Traction & Maturity Signals
There is no evidence of revenue, customers, or adoption beyond the author’s own use case.
Not evidenced
Competitive Context
The description does not mention any competitors. It is unclear whether similar tools exist in the market for technical interview practice or simulation.
Not evidenced
Key Risks & Red Flags
- No evidence of real-world usage or adoption
- Self-reported only: No third-party validation, customer data, or performance metrics
- Limited scope: Built as a hackathon project with no indication of scalability or long-term development plans
- AI dependency: Relies on external providers (OpenAI, Groq) that may not be reliable or cost-effective at scale
- Lack of commercialization strategy: No mention of monetization, pricing, or go-to-market approach
Diligence Questions To Ask The Founders
- Has Shadow Interview been used by anyone beyond the author?

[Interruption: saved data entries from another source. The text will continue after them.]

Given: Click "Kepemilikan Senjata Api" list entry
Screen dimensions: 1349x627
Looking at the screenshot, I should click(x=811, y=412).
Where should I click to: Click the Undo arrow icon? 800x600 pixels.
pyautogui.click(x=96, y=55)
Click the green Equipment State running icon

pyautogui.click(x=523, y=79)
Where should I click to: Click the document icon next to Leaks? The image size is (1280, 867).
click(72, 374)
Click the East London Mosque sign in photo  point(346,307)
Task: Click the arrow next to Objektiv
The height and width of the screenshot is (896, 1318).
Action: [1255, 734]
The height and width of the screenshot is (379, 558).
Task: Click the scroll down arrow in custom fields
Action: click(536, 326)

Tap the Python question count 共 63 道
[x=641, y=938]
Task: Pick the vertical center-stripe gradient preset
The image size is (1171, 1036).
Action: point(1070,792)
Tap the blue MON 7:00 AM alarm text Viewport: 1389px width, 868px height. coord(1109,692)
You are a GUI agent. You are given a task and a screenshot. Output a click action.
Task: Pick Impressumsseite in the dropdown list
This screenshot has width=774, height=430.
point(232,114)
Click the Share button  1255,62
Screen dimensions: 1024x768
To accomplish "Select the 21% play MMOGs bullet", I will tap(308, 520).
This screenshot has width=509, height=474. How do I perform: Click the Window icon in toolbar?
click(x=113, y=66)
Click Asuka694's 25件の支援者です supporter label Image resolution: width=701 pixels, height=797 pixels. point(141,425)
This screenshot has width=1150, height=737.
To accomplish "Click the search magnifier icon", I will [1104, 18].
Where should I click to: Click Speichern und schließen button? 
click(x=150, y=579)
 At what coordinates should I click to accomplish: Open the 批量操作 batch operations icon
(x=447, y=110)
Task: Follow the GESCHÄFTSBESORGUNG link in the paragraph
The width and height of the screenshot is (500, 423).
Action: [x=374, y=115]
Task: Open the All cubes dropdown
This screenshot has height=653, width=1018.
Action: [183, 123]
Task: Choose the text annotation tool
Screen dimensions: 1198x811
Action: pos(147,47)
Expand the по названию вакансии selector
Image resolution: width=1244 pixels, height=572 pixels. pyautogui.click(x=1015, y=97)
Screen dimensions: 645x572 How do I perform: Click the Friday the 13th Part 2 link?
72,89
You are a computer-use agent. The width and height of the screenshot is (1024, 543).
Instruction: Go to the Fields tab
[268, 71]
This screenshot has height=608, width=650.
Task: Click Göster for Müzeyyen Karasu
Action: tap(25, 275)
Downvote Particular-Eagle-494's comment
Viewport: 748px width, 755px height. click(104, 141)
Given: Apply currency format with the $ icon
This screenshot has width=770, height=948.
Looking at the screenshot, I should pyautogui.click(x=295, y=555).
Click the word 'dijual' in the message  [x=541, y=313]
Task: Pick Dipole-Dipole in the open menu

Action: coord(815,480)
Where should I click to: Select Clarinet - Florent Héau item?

- What is the current level of accuracy and reliability in voice transcription and reasoning analysis?
- Are there any plans to expand beyond LeetCode or support other platforms?
- How does the tool differentiate itself from existing interview prep resources (e.g., Pramp, Interviewing.io)?
- Is there a plan for monetization or commercial deployment?
Investment/Partnership Verdict
Not evidenced
The project is described as a hackathon submission with no evidence of traction, revenue, or customer base. It is not clear whether it has moved beyond the prototype stage or has any commercial viability.
Given the self-reported nature of all information and lack of external validation, this is a highly speculative opportunity with no demonstrated commercial potential at this time.
Source
Submitted to the OpenAI 2026 hackathon on Devpost. Project home on DevPost.
The analysis above was generated by a language model from the project's own one-line description. It is not independent research and contains no verified traction, revenue or customer data.